Researchers at Columbia University’s medical and engineering schools are developing 3D-printed microneedles that may safely deliver drugs to the largely inaccessible inner ear.
Because of the ear’s anatomy, delivering drugs—including promising gene therapies and other drugs for hearing loss—to the inner ear is challenging. The inner ear is almost completely surrounded by bone, and is shielded from substances in nearby blood vessels by a barrier similar to the blood-brain barrier.
3D-printed microneedles that pierce a tiny membrane separating the inner and middle ear may be one answer. The microneedle shaft is as thick as a human hair, with a tip that has a radius less than 1% of that dimension.
This ultra-sharp tip causes minimal damage because it pushes aside—rather than cuts—the membrane’s structural fibers.
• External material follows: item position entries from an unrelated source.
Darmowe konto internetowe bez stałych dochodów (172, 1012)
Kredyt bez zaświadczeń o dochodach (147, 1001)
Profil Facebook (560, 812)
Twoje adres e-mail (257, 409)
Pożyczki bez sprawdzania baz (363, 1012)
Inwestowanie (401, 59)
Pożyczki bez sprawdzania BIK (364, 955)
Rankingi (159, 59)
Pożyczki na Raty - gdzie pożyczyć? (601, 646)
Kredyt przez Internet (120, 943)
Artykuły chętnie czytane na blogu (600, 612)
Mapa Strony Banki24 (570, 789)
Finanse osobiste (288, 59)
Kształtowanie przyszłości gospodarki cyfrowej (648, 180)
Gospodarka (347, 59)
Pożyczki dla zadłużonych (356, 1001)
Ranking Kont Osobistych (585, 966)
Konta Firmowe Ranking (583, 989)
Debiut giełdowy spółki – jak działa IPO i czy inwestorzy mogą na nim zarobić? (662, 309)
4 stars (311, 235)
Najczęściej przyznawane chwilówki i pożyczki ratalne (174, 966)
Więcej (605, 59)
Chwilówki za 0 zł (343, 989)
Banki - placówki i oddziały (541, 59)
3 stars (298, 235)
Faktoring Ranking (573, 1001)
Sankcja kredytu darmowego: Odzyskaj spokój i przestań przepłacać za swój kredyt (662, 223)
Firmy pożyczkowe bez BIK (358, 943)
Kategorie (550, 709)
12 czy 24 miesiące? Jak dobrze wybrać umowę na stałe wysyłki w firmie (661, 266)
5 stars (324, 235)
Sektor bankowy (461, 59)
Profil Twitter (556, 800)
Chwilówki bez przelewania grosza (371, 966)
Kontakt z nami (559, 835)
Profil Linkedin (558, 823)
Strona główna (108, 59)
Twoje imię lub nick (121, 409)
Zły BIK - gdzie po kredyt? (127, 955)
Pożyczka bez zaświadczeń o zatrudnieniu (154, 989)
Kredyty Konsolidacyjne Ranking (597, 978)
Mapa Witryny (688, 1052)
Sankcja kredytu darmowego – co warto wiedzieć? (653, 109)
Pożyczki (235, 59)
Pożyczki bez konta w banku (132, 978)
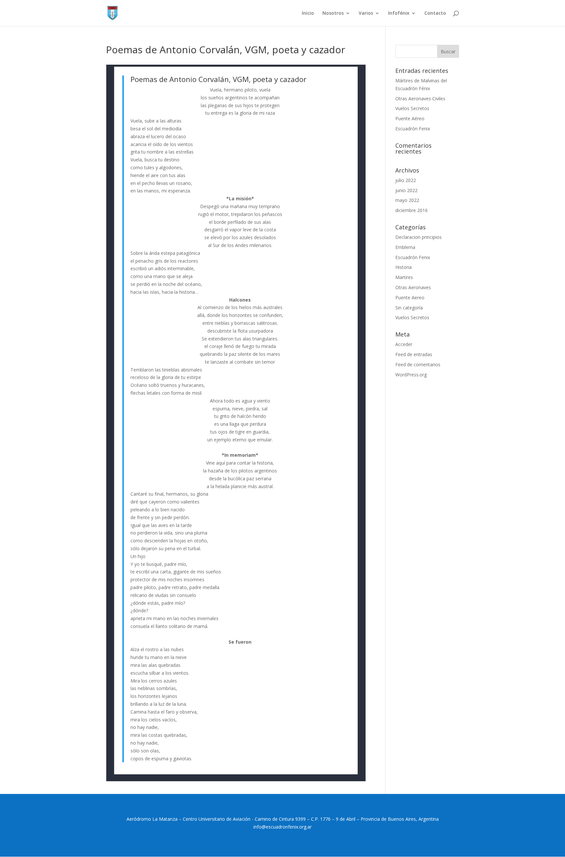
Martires (404, 277)
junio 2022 (406, 190)
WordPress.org (411, 374)
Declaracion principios (418, 237)
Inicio (308, 13)
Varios (366, 13)
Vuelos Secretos (412, 108)
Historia (403, 267)
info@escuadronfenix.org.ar (282, 827)
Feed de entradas (413, 354)
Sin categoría (409, 308)
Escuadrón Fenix (412, 128)
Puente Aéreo (409, 118)
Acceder (403, 344)
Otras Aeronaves (413, 287)
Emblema (405, 247)
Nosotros (333, 13)
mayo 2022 (407, 200)
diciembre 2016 (411, 210)
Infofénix (398, 13)
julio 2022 (405, 180)
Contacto (435, 13)
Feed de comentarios (417, 364)
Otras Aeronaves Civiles (420, 98)
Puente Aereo (409, 297)
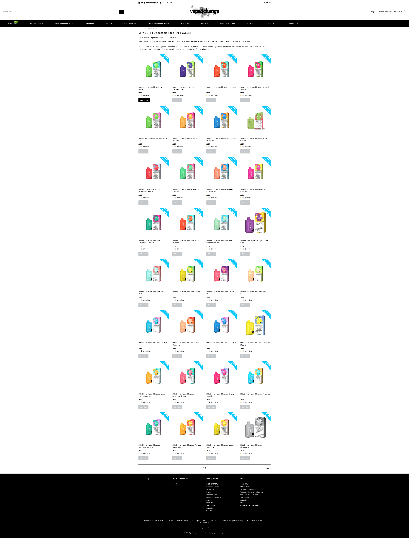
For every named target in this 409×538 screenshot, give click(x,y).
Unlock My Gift (204, 282)
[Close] (233, 250)
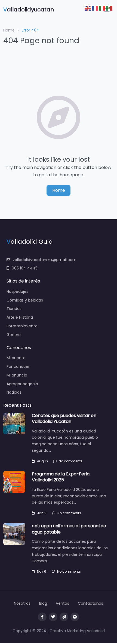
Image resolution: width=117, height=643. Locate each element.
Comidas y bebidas (25, 300)
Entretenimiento (22, 326)
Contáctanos (90, 603)
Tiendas (14, 308)
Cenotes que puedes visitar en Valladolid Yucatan (64, 418)
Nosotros (22, 603)
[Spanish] (109, 8)
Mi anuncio (17, 375)
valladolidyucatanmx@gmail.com (44, 259)
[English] (88, 8)
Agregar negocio (22, 384)
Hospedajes (17, 291)
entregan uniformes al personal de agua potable (69, 529)
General (14, 334)
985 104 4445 (25, 268)
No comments (70, 461)
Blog (43, 603)
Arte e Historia (20, 317)
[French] (95, 8)
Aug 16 (42, 461)
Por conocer (18, 366)
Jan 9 (42, 513)
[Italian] (102, 8)
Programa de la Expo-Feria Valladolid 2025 (61, 477)
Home (9, 30)
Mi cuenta (16, 357)
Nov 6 (41, 571)
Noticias (14, 392)
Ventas (62, 603)
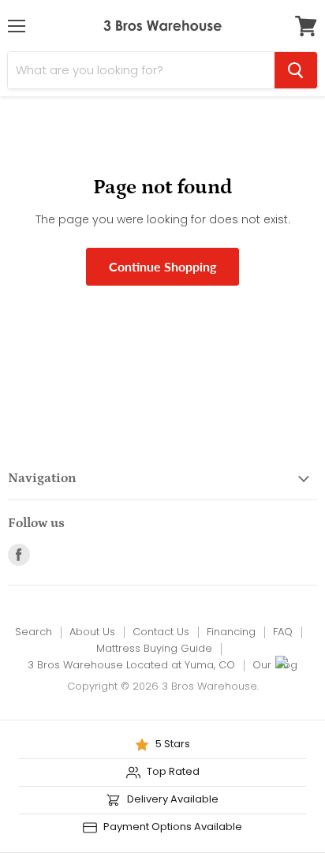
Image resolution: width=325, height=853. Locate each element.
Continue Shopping (162, 266)
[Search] (296, 70)
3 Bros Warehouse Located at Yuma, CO (131, 664)
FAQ (283, 631)
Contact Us (161, 631)
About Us (92, 631)
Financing (231, 631)
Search (33, 631)
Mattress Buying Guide (154, 648)
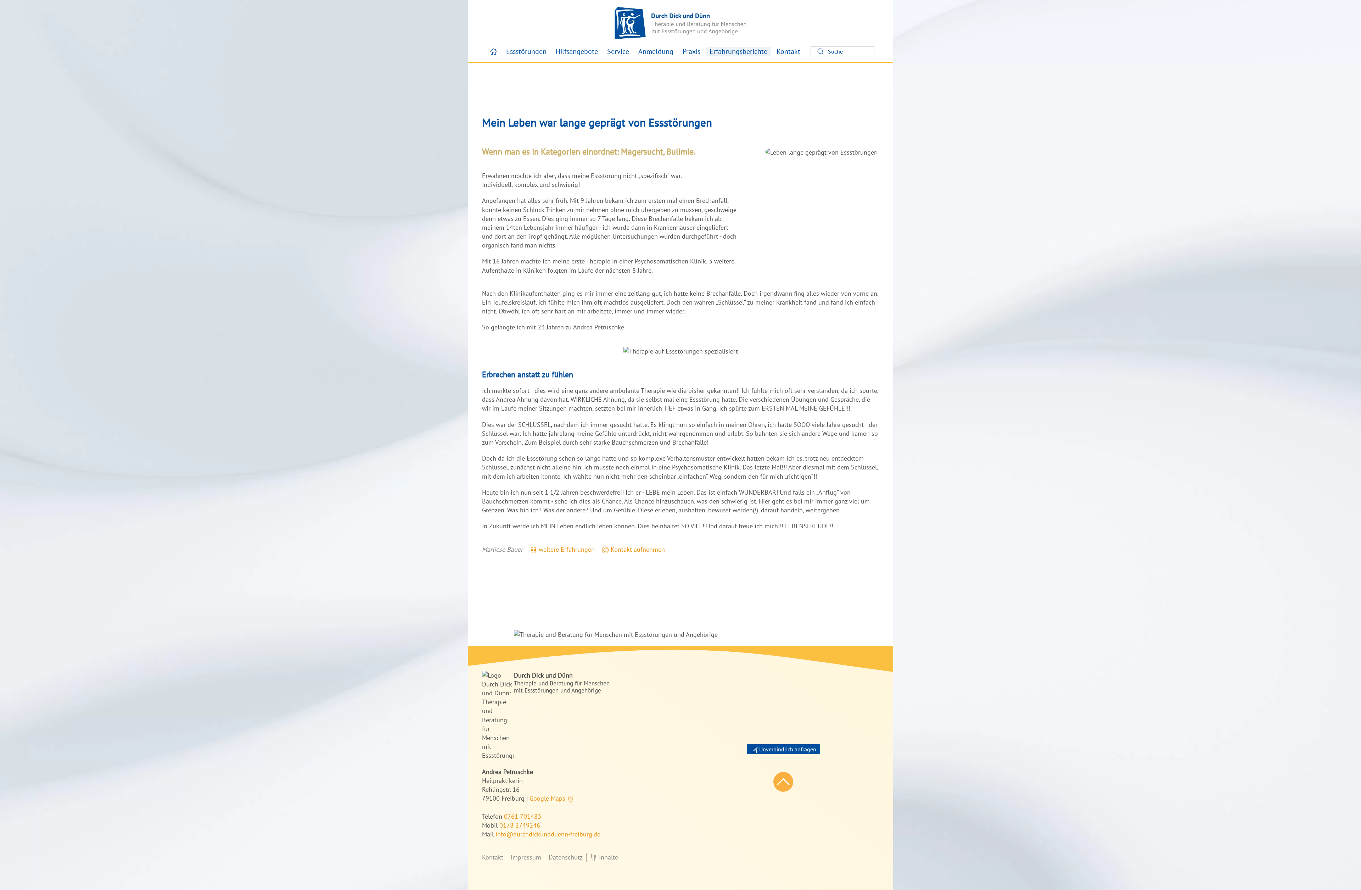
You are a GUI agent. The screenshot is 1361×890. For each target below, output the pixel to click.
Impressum (526, 857)
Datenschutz (566, 857)
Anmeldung (655, 51)
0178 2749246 (519, 825)
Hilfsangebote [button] (577, 51)
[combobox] (842, 51)
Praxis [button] (691, 51)
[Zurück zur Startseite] (680, 23)
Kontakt (788, 51)
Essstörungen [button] (526, 51)
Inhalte (608, 857)
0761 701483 (522, 816)
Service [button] (618, 51)
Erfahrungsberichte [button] (738, 51)
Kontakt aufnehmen (637, 549)
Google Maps (548, 798)
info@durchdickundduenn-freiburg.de (547, 834)
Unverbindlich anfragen (787, 749)
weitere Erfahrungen (566, 549)
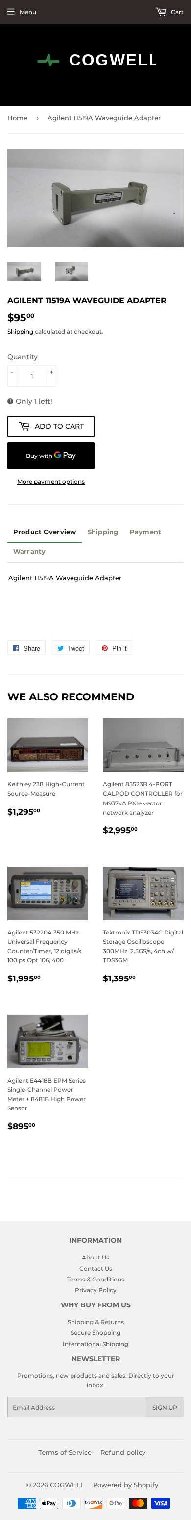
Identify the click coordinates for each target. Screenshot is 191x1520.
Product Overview (44, 532)
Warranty (29, 551)
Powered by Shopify (125, 1485)
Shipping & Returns (96, 1321)
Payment (145, 532)
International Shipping (95, 1343)
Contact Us (95, 1268)
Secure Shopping (95, 1332)
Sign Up (164, 1407)
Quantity (22, 356)
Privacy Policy (96, 1290)
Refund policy (122, 1452)
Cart (176, 12)
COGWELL (67, 1485)
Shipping (20, 331)
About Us (95, 1257)
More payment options (51, 481)
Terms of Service (65, 1452)
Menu (28, 12)
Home (17, 118)
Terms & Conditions (95, 1279)
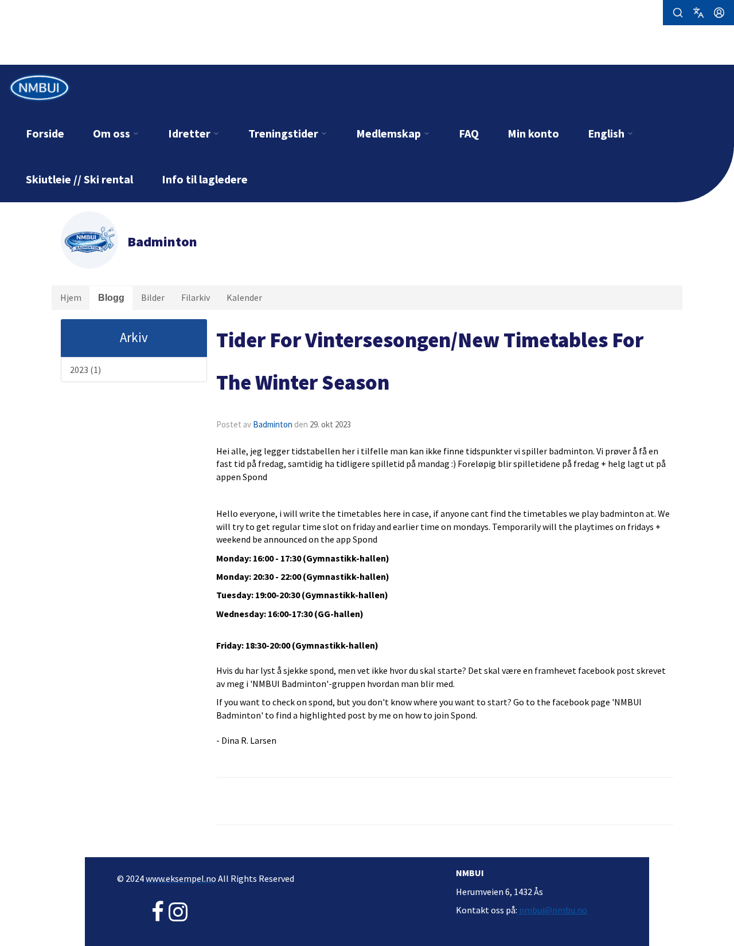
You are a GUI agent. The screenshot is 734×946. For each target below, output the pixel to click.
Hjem (70, 297)
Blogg (111, 298)
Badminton (272, 424)
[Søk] (677, 12)
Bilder (153, 297)
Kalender (244, 297)
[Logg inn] (719, 12)
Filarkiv (195, 297)
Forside (45, 133)
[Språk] (698, 12)
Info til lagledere (205, 179)
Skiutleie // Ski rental (79, 179)
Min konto (533, 133)
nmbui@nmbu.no (553, 910)
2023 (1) (85, 369)
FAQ (469, 133)
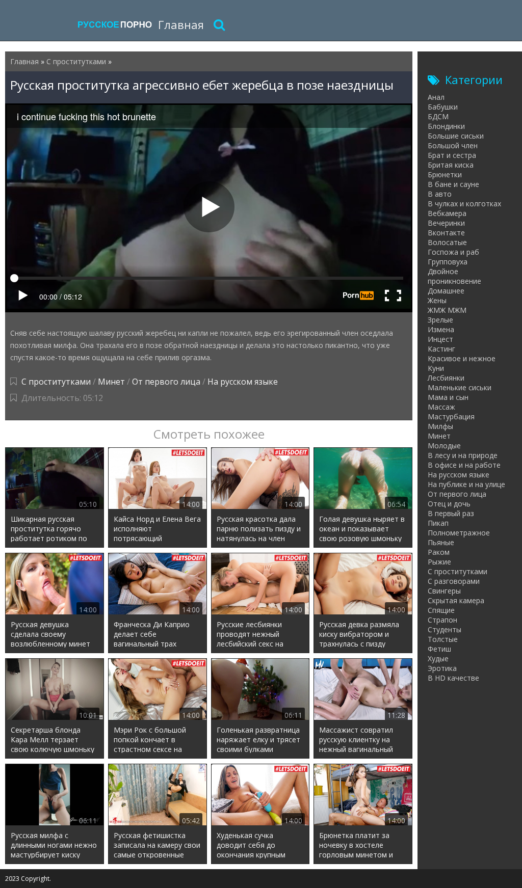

In trials, drugs delivered through a single perforation to guinea pig ear membranes quickly diffused into the inner ear. Perforations begin to heal within 24–48 hours, with complete closure by one week, and hearing returns to normal within a day.
The microneedles also can create precise perforations in thicker human membranes without traveling too far into the inner ear and damaging intracochlear structures.
The researchers’ next step—hollow microneedles—will explore the use of microneedles for direct injection of therapies.
The research appears in two papers published in the journal Otology & Neurotology.